- Records for this exercise -
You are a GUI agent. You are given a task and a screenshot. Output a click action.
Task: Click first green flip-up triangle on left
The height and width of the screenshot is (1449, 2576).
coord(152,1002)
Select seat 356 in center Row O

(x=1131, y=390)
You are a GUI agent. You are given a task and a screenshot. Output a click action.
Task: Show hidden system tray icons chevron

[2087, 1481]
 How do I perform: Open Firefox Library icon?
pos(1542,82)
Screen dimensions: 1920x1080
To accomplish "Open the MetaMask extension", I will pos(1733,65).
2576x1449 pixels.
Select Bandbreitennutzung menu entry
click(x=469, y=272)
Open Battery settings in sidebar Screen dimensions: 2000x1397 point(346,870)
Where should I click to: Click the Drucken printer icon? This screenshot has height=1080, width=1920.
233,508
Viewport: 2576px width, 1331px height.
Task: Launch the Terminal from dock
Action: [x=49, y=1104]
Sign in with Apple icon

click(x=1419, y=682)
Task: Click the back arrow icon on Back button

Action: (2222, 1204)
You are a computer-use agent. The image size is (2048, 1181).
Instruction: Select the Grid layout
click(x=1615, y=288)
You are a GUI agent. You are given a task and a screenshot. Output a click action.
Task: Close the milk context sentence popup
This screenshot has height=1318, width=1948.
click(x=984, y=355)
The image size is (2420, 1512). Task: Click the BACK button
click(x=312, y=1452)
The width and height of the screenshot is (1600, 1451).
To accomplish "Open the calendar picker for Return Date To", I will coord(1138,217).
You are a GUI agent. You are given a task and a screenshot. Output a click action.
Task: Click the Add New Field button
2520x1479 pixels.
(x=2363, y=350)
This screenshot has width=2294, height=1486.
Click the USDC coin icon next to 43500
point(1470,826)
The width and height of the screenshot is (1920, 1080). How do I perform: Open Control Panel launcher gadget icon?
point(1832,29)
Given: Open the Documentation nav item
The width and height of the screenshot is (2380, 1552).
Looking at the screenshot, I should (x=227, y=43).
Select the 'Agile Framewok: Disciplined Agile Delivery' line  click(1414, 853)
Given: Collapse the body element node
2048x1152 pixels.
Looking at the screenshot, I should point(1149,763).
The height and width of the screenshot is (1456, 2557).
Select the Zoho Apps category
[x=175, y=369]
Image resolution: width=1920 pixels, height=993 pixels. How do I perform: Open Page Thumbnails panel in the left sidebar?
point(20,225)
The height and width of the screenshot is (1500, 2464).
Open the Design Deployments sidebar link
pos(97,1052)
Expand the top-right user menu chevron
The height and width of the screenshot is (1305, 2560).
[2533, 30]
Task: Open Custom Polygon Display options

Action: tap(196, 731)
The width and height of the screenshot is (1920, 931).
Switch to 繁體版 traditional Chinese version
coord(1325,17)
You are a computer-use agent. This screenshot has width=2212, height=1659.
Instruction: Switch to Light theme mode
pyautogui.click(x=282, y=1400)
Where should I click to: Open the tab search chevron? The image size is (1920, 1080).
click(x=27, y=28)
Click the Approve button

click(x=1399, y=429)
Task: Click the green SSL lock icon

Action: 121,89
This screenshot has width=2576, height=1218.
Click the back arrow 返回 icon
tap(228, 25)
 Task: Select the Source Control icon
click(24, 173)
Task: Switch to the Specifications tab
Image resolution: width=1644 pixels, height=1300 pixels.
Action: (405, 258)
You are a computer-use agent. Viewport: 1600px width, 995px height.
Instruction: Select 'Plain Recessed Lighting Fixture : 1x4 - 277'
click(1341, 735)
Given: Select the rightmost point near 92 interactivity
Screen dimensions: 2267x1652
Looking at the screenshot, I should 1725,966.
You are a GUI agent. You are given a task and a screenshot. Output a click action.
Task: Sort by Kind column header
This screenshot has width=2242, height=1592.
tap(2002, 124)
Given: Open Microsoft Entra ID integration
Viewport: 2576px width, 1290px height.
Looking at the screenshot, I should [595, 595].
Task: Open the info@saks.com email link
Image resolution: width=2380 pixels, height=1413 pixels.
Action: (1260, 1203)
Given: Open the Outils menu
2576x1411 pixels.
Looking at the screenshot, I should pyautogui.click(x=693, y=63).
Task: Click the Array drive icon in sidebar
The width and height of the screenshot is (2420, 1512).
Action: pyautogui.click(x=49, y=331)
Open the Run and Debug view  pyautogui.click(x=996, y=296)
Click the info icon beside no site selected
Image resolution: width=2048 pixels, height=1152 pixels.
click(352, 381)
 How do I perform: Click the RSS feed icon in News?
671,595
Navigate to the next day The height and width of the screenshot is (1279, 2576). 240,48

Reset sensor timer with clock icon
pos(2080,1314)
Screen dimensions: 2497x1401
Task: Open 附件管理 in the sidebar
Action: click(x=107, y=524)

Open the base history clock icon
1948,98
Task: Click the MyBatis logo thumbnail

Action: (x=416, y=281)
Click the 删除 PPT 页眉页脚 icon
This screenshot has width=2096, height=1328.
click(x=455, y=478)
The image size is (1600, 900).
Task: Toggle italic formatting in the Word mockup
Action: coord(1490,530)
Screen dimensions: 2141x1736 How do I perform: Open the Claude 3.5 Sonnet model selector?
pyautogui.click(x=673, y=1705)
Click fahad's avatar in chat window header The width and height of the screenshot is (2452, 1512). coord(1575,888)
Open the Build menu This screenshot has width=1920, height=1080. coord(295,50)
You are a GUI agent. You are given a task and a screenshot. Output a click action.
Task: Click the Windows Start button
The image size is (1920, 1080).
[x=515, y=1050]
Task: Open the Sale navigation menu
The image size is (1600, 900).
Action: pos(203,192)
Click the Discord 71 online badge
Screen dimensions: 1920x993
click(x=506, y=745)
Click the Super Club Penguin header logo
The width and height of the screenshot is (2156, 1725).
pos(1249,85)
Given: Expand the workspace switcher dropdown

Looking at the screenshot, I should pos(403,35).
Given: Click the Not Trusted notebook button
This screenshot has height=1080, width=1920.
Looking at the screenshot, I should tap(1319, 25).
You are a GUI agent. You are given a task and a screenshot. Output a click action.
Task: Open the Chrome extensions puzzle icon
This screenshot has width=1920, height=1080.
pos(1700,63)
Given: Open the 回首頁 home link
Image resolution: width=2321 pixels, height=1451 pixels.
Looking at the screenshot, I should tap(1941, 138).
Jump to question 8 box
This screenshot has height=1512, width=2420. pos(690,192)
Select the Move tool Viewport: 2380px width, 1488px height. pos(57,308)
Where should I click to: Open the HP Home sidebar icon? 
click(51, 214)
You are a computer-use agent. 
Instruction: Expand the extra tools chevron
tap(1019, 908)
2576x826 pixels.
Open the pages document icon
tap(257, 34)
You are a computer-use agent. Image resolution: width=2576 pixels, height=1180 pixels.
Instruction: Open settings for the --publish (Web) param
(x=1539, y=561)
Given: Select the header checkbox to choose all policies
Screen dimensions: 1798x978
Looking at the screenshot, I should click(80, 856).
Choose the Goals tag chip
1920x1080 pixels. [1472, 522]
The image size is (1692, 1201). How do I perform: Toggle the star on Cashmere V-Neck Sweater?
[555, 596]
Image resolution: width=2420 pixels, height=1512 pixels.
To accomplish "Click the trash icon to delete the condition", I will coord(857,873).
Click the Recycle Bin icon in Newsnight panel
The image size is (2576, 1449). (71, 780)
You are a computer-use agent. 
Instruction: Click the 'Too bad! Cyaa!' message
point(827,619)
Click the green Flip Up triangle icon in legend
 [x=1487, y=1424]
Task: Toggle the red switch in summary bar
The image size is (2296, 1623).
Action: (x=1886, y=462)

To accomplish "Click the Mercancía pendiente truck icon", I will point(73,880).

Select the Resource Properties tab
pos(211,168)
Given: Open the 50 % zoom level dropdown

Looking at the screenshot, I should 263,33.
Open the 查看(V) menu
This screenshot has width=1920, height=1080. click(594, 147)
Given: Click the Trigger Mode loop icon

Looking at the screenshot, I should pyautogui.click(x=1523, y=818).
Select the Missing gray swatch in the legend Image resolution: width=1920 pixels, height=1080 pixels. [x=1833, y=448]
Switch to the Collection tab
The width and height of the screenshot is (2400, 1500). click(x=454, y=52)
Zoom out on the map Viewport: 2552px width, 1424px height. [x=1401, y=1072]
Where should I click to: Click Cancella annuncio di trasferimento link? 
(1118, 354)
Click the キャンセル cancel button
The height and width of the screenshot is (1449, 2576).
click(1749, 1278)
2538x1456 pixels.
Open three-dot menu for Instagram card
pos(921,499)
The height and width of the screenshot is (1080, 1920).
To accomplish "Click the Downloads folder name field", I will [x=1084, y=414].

- Problem -
Take the lines above from the one containing "Select the Resource Properties tab" to the one containing "Select the Missing" and retype them exactly, both ends included, with nothing added.

- Solution to this problem -
Select the Resource Properties tab
pos(211,168)
Given: Open the 50 % zoom level dropdown

Looking at the screenshot, I should 263,33.
Open the 查看(V) menu
This screenshot has width=1920, height=1080. click(594, 147)
Given: Click the Trigger Mode loop icon

Looking at the screenshot, I should pyautogui.click(x=1523, y=818).
Select the Missing gray swatch in the legend Image resolution: width=1920 pixels, height=1080 pixels. [x=1833, y=448]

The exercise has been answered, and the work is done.